Posterior reversible encephalopathy syndrome is a rare but severe complication with vasogenic cerebral edema. PRES usually presents within the first month post-transplant with headaches, nausea, vomiting, seizures, visual disturbances, altered mental status, and focal neurological deficits. Acute hypertension may be noted. PRES is seen with allogeneic HCT, especially in myeloablative conditioning and with the use of calcineurin inhibitors such as tacrolimus and cyclosporine.
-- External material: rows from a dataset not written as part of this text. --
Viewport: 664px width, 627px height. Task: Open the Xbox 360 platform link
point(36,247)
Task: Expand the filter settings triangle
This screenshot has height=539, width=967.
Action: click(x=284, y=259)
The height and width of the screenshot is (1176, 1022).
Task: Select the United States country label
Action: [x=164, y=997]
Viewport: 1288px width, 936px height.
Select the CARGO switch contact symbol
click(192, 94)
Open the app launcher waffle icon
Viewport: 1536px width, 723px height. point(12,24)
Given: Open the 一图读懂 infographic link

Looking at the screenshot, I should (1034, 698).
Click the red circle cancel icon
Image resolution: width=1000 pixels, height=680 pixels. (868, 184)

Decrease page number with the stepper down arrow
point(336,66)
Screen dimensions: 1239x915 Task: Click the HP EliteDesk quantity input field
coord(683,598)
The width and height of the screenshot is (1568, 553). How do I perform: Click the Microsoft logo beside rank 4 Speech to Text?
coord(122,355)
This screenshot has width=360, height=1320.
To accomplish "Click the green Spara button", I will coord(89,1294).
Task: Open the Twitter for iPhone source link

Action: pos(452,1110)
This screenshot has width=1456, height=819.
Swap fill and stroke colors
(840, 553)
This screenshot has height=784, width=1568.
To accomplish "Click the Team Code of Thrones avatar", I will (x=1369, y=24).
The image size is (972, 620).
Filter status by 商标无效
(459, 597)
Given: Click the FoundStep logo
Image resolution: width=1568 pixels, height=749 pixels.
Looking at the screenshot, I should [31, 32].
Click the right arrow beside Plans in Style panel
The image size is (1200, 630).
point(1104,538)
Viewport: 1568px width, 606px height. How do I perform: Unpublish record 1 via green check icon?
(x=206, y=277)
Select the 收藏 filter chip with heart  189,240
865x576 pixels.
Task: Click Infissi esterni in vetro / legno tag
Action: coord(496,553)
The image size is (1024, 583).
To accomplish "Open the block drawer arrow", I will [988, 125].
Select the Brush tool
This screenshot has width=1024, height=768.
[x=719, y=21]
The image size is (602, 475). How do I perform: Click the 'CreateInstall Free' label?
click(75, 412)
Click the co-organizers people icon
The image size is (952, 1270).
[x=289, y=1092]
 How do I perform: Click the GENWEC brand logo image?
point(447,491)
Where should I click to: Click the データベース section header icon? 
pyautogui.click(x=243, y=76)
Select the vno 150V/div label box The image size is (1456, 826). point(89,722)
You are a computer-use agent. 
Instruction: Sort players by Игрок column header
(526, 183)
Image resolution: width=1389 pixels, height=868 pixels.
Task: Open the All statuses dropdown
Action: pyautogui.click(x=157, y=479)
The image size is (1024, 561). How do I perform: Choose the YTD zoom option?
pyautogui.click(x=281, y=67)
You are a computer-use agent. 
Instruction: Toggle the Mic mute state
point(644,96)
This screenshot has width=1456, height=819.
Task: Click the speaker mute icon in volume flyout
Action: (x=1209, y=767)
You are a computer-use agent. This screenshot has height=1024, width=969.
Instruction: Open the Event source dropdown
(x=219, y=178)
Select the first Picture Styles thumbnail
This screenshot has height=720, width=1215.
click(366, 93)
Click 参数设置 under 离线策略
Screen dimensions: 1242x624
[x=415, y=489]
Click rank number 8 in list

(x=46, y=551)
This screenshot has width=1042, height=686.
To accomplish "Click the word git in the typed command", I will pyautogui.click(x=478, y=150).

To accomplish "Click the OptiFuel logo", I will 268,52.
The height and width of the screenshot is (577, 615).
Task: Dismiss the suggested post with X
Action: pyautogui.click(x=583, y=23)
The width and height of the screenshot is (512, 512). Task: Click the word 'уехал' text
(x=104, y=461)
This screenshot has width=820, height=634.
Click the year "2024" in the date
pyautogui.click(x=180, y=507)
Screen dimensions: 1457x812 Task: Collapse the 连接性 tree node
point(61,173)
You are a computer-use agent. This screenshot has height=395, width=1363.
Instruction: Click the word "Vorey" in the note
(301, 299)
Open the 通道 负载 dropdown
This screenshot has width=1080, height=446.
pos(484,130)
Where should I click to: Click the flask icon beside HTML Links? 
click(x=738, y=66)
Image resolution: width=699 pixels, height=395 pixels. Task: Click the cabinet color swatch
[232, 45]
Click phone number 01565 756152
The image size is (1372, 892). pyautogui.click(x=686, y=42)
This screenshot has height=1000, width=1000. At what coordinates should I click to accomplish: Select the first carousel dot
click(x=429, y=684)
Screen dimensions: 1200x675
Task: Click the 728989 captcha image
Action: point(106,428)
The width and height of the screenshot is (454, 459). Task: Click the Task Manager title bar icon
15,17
It can also be seen secondary to infections and renal failure due to other transplant-related complications. Sickle cell disease has been reported as an independent risk factor for post-HCT PRES, however there was no association of prior history of cerebral vasculopathy or silent strokes with occurrence of PRES (41). The pathophysiology remains unclear but is potentially related to immune system activation, vascular instability, and endothelial dysfunction leading to cytokine release (42). MRI is the diagnostic modality of choice and most commonly shows symmetric cortical and subcortical hyperintense signals in bilateral parieto-occipital lobes (43, 44). Prompt diagnosis and treatment results in a complete reversal of this complication. If left unrecognized, patients can develop intracranial hemorrhage, ischemia, infarction, and even death. Treatment aims to treat the underlying cause, such as using alternate immunosuppressive agents, managing hypertension and seizures, and correcting electrolyte disturbances.

Drug toxicity

High dose chemotherapy as well as supportive care treatment given during allogeneic and autologous HCT can result in many neurological complications including seizures, PRES, encephalopathy, neuropathy, progressive multifocal leukoencephalopathy, and idiopathic intracranial hypertension (Table 3). A high index of suspicion with prompt treatment is warranted for these complications.

TABLE 3

Table 3. Potential neurological consequences with medications commonly used in HCT.

Intracranial hemorrhage

Subdural and subarachnoid hemorrhage are rare in the post-transplant setting. However, intraparenchymal hemorrhage is reported to have an incidence of 1%–2% and is associated with high mortality (45). Management is supportive with correction of any underlying coagulopathies and thrombocytopenia, and a team based approached with neurology and neurosurgery.

Immunological complications

Transplant-associated thrombotic microangiopathy (TA-TMA)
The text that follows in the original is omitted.